Problem »
Wherever a line of the data contains "will", copy that line.

Records shown »
=-=-=
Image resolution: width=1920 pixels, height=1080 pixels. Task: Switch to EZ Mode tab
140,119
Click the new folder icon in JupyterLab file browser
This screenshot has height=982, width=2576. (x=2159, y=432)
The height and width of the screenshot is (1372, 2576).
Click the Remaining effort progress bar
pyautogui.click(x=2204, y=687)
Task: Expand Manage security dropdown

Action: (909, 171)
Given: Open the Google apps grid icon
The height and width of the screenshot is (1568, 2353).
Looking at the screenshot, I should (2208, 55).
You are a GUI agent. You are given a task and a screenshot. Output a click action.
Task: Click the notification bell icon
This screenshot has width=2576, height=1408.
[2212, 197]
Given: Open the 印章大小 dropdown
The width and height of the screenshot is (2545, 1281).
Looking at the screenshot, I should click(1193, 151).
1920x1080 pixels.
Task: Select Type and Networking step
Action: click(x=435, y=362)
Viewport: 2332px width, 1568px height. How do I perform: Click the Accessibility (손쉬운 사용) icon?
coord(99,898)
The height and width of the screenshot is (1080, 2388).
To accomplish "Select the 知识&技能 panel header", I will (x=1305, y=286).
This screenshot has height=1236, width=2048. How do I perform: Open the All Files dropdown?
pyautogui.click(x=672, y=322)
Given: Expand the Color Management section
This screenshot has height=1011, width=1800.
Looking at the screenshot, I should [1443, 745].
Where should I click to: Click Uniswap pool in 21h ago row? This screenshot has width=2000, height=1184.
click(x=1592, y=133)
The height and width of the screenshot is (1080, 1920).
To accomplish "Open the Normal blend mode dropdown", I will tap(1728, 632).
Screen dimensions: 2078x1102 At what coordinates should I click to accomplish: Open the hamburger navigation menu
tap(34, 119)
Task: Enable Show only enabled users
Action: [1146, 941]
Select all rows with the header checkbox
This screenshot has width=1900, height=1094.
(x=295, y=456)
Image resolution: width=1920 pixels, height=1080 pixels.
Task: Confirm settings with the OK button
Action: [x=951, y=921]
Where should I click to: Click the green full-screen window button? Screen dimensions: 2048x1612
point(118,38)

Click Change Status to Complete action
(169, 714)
=-=-=
Answer to the problem »
To accomplish "Select the 知识&技能 panel header", I will (x=1305, y=286).
To accomplish "Open the Normal blend mode dropdown", I will tap(1728, 632).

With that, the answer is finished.